Velvet leaders let others lead, building their capabilities. They tolerate mistakes to let people learn, so long as those mistakes do not jeopardize the organization’s survival.

Steel and Velvet

Such leadership—flexing between the hard and soft edges—requires stepping out of your natural behavioral box:

  • The quiet administrator must be a courageous “voice of one” in a staff meeting, even when others resent her for making waves.
  • The shy foreman must speak up in front of large groups.
  • The reflective thinker must make a quick decision when circumstances demand it.
  • The dominating vice president has to shut up and listen.
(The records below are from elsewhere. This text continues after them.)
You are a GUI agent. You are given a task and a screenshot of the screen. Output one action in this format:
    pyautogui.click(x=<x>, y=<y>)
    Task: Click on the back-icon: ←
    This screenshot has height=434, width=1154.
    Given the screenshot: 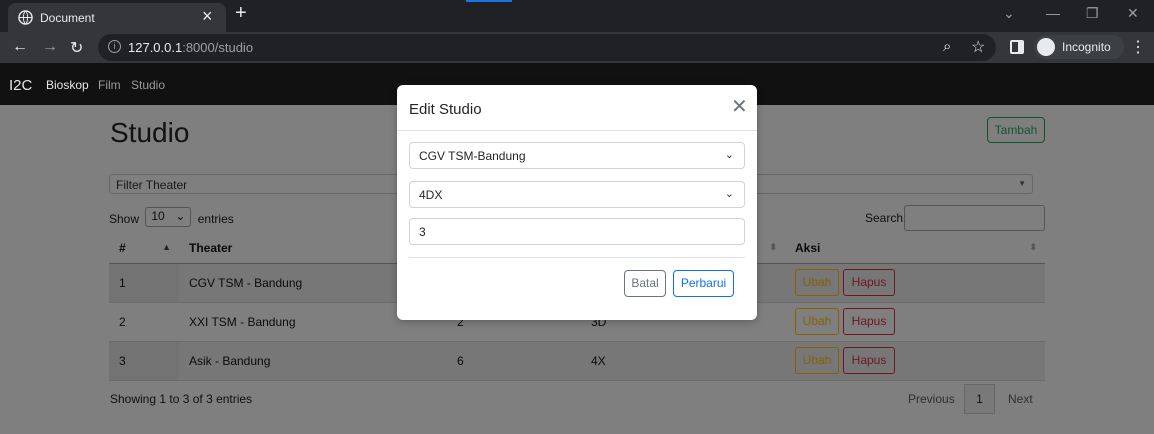 What is the action you would take?
    pyautogui.click(x=20, y=47)
    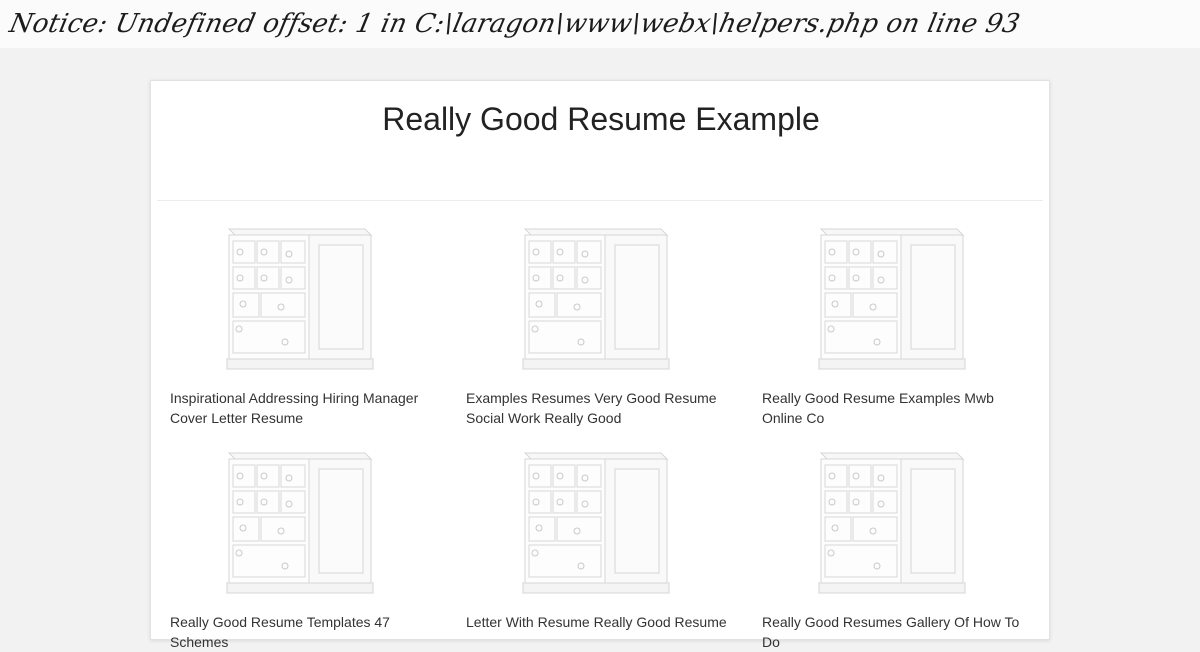 The height and width of the screenshot is (652, 1200). Describe the element at coordinates (897, 632) in the screenshot. I see `gallery-item-caption: Really Good Resumes Gallery Of How To Do` at that location.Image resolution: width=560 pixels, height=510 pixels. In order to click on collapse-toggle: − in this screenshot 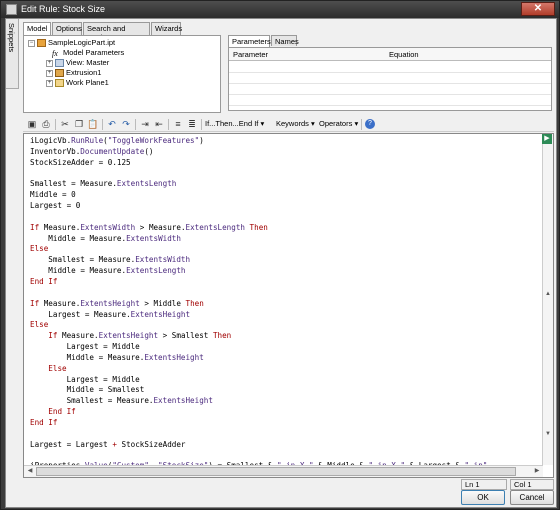, I will do `click(32, 44)`. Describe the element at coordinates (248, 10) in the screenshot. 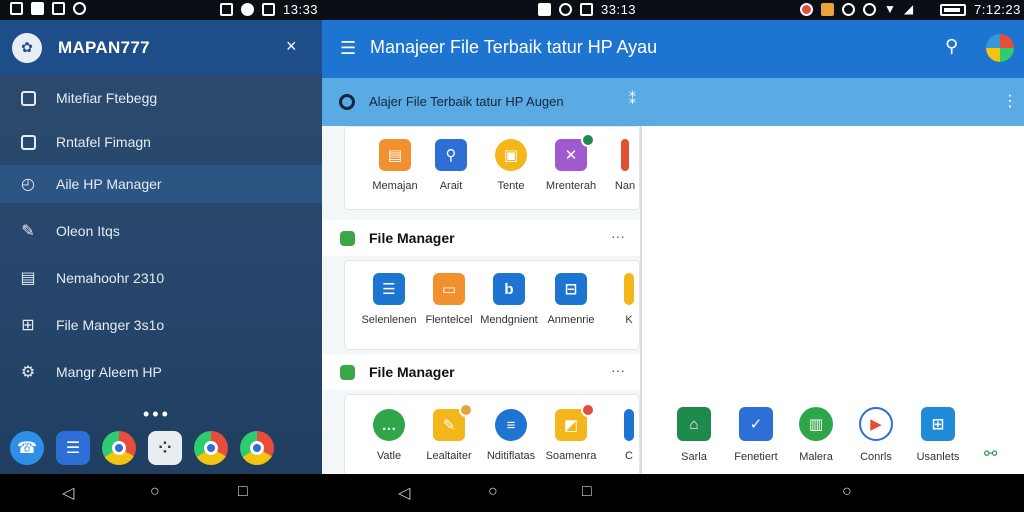

I see `location-icon` at that location.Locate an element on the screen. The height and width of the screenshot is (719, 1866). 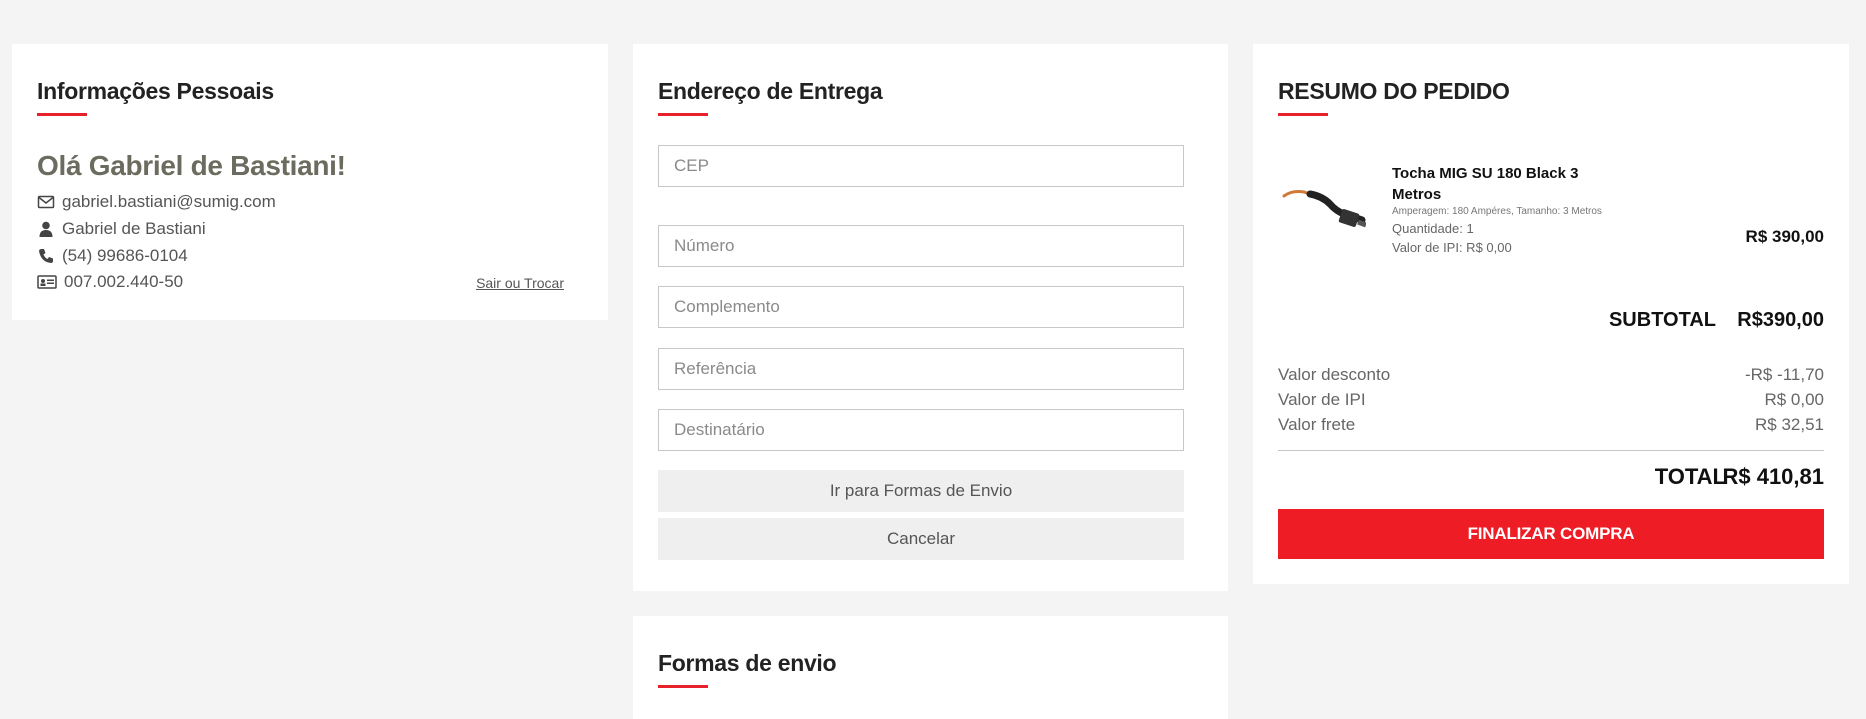
total-label: TOTAL is located at coordinates (1690, 476).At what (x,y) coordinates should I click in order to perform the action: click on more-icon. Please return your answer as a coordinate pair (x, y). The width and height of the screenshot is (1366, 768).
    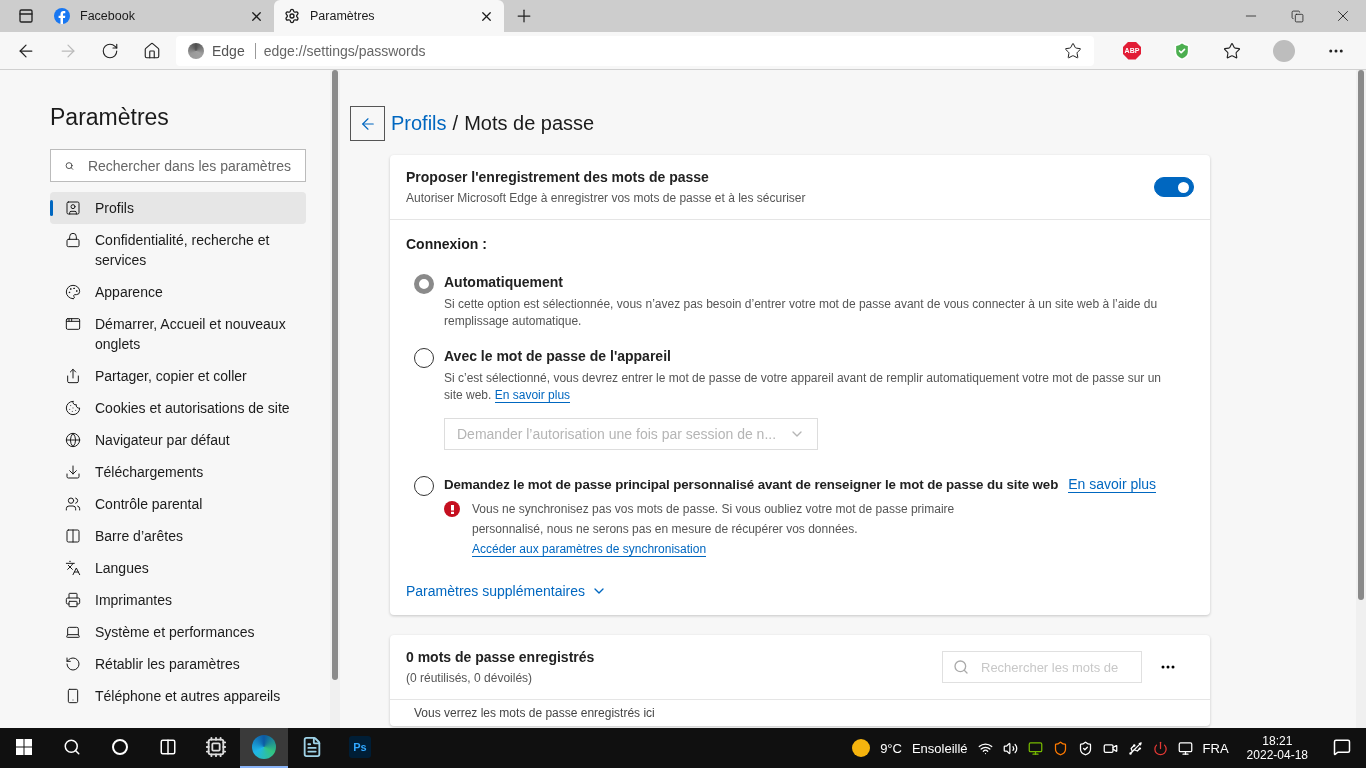
    Looking at the image, I should click on (1168, 667).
The key is not just steel, or just velvet, or some murky middle ground between them. There is continual movement back and forth: “flex.”

Practical Applications

  1. Examine the context, including the nature of the situation and the people involved.
  2. Invoke steel when you need to safeguard what we call the triple crown quest—making sure the organization’s quest to be excellent, ethical, and enduring is not jeopardized. If anything threatens the organization’s results imperative, integrity imperative, or sustainability imperative, it’s time to put on the body armor.
  3. Invoke velvet to build capacity in the organization—the ability and motivation of people to achieve sustained excellent results with integrity.
  4. To avoid being viewed as inconsistent (and damaging your credibility), always operate in accordance with the organization’s shared purpose, values, and vision.
  5. To avoid confusion (especially when you are invoking steel), take the time to explain what you’re doing and why—and how the action or decision supports the organization’s purpose, values, and vision.
  6. The toughest issues of all, particularly on the steel side, concern people, but you do a disservice to everyone in the organization if you don’t address the bad apples head-on.
  7. Don’t use steel all the time; the best leaders operate on the soft edge of leadership much more often and flex to the hard side only when necessary.